Trascorse la giovinezza e frequentò le scuole nella città natale; l'ambiente irredentista studentesco lasciò un'impronta sulla sua formazione. Cominciò presto a collaborare a riviste e giornali, e a vent'anni si trasferì a Milano. Nella sua carriera di giornalista si annoverano tra l'altro La Giornata di Firenze, l'Adige di Verona, Il Popolo di Cesare Battisti, e Vita italiana,L'Italia del Popolo e Il Tempo di Milano e Guerin Meschino. Sempresui fogli cui collaborò, si gettò in vivaci polemiche. Amante delle discussioni affrontate con calore ("un po' Don Chisciote e un poco moschettiere" scriverà di lui C. Terron), passava per intollerante e scorbutico; l'asprezza dei suoi umori, unita alla buona fede delle sue passioni, è rivelata anche dai duelli in cui venne coinvolto, per difendere idee politiche e letterarie. La scherma, con l'equitazione, fu una delle passioni ereditate dal padre, ufficiale di cavalleria. A Milano lavorò sino alla guerra, conducendo la sua campagna di acceso interventista. Dopo il "maggio radioso" si presentò volontario e dette tutto se stesso, come letterato e come soldato, sino al momento in cui restò ferito. Più volte decorato, il C. venne quindi promosso per meriti di guerra.

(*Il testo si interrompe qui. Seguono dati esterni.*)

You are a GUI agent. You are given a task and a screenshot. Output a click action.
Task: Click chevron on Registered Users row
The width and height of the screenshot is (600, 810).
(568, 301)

Sue sono moltissime delle epigrafi dei cimiteri di Redipuglia e del Carso come quella incisa sul bronzo del monumento ai caduti di Napoli: "Fu seme il Fante e la vittoria il Fiore". A lui si devono anche molti canti di trincea.

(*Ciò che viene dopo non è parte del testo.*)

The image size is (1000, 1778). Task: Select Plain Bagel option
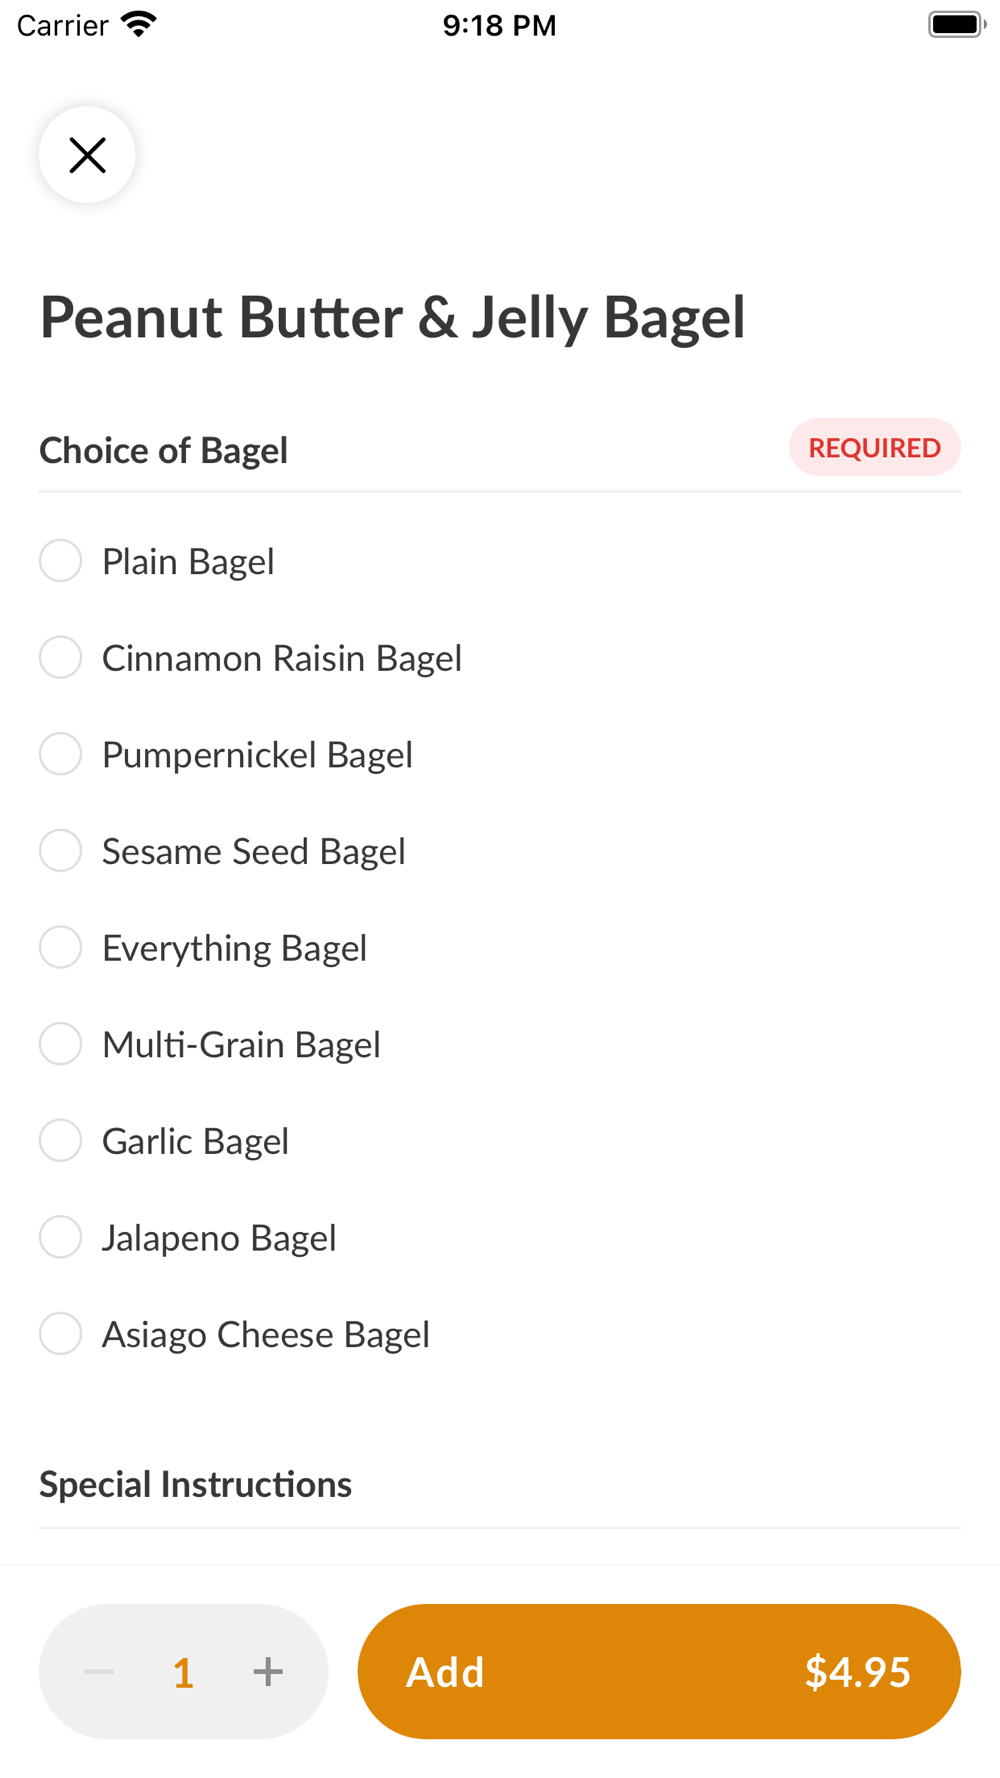coord(61,561)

Nell'immediato dopoguerra lavorava a Milano al Popolo d'Italia. A Milano il C. visse per tutta la sua vita e si sposò con una insegnante, Iole Cigarini. Nella città di Gaetano Sbodio, di Cletto Arrighi e soprattutto di Ferravilla egli venne subito attratto dal teatro dialettale. Così se un suo testo in lingua, Il germe rappresentato al Filodrammatici il 28 febbr. 1900, vinse un premio indetto da alcuni critici milanesi, i suoi primi successi si intitoleranno I sbarbatei,Dal barbee (teatro Fossati, 3 febbr. 1907) e A rebelott (teatro Filodrammatici, 3 ott. 1907).

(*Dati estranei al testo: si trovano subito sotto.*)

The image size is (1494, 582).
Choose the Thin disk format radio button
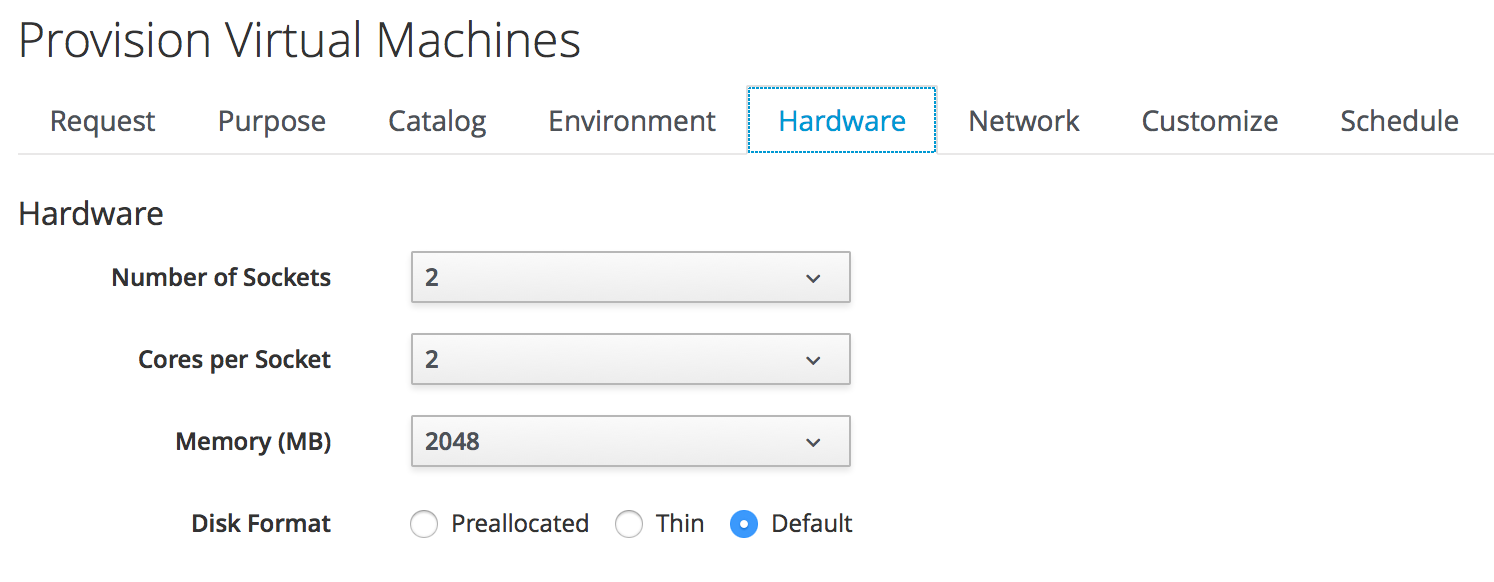pos(629,524)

Autore prolifico e pieno di idee, attratto da qualsiasi forma di comunicazione e di spettacolo, il C. è ricordato come uno degli inventori del teatro musicale di rivista. Legata a temi politici e di costume, la sua La rava e la fava (Milano, teatro Carcano, 25 genn. 1902) anticipa di molto la famosa Turlupineide di R. Simoni. Improvvisatore straordinario e capace di un umorismo di sicura presa, egli lavorò ad almeno cinque "riviste", e se Paris-Berlin-Méditerranée (Milano, teatro Eden, trasformato nella Taverna Rossa, dal nome della compagnia, la prima stabile italiana di rivista, 25 maggio 1914), che terrà il cartellone per due mesi e mezzo, era stato scritto in tre giorni, Di palo in frasca (ibid., 30 agosto) vide la luce in una notte per una scommessa tra l'autore e il pubblico che gli aveva indicato i temi.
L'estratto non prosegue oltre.